A França e o drama de não haver escolha

Crónica de Opinião
Quinta-feira, 04 Maio 2017
A França e o drama de não haver escolha
  • Eduardo Luciano

 

 

A propósito da segunda volta das presidenciais francesas há quem se recuse a discutir a questão da ausência de escolha. Tudo é simplificado de uma forma atroz. Se de um lado está a fascista Le Pen então é preciso votar no outro lado, seja ele qual for. Não vale sequer a pena colocar a questão de como se chegou aqui, a este pântano onde a escolha é a mesma fatia do pão, com ou sem manteiga.

Estes simplificadores sentem-se confortáveis com a escolha do menos mau, porque ambos pertencem à mesma área política, ambos estão do mesmo lado ideológico da fronteira e como tal com mais ou menos tristeza lá vão votar para impedir a chegada ao poder do fascismo sem máscara.

Para a massa imensa que não se sente representada por nenhum dos candidatos a coisa assume contornos de uma violência atroz. Imaginem as pessoas da esquerda consequente em Portugal a terem de escolher entre o “centrista” Paulo Portas e um qualquer dirigente de um qualquer grupo de neo nazis.

Não faço ideia o que faria se fosse cidadão francês, nem é isso que está em causa. Sei que jamais faria fosse o que fosse que facilitasse a chegada ao poder de Le Pen, mas seria capaz de apelar ao voto em Macron ou ficar-me-ia pelo acto de votar?

Lembro-me do que foi o drama pessoal para muitos democratas o facto de ter de escolher, nas eleições presidenciais de 1986, entre o dirigente do único partido que votou contra a constituição e aquele que muitos consideraram como o pai da contra revolução.

Tudo foi explicado e tornado a explicar. Que a dinâmica revanchista da campanha de Freitas do Amaral iria resultar num perigo maior para a democracia, que corríamos o risco de voltarmos aos tempos em que assaltavam sedes do PCP e os atentados terroristas aconteciam diariamente. O PCP convocou um congresso extraordinário para decidir o que fazer perante a escolha que se perfilava. Ainda assim vi muita gente de lágrimas nos olhos na hora de votar, gente que teve de tapar a fotografia do candidato em que votava para suavizar a dor de uma escolha que não era a sua.

Compreendo por isso o drama de muitos eleitores franceses nesta hora tão difícil em que a escolha não é entre dois caminhos mas entre duas formas de continuar o mesmo caminho, não sendo irrelevante o carácter abertamente xenófobo e racista da candidata da Frente Nacional.

Não tenho dúvidas que é necessário travar Le Pen e que isso passa por eleger Macron. O que me preocupa é que a barricada vai recuando tanto, mas tanto, que um dia destes os franceses estão a escolher entre a filha e a neta do velho fascista.

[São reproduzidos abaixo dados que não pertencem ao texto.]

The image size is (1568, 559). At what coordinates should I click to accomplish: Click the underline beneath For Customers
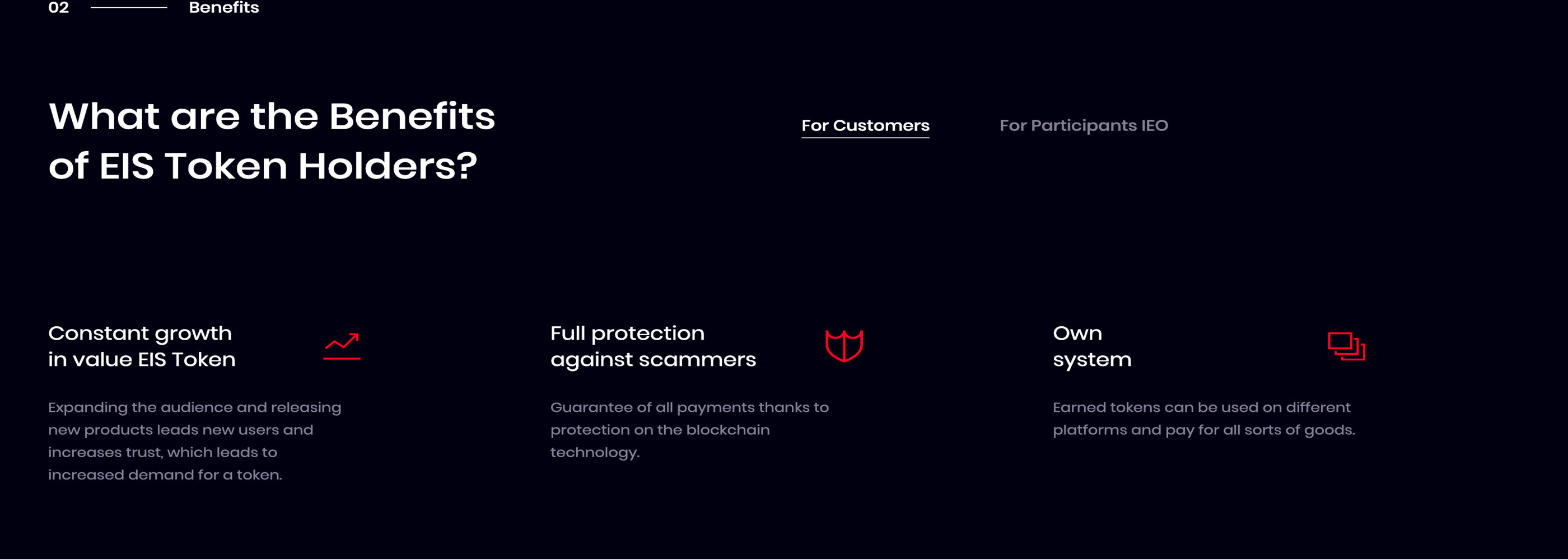coord(865,138)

Quem diria aos franceses que ainda chegaria o tempo de uma decisão ainda mais surreal do que aquela que tiveram de tomar quando a opção era entre Chirac e Jean Marie Le Pen.

Como foi possível chegar aqui? Como foi possível chegar ao ponto dos mais pobres se sentirem representados pelos seus verdugos? Como é possível ouvirmos imigrantes a defenderem como suas as ideias de um partido anti imigração?

Tem que haver um caminho alternativo a esta espiral, num tempo em que um candidato social-democrata é apelidado de extrema-esquerda pela comunicação social dominante.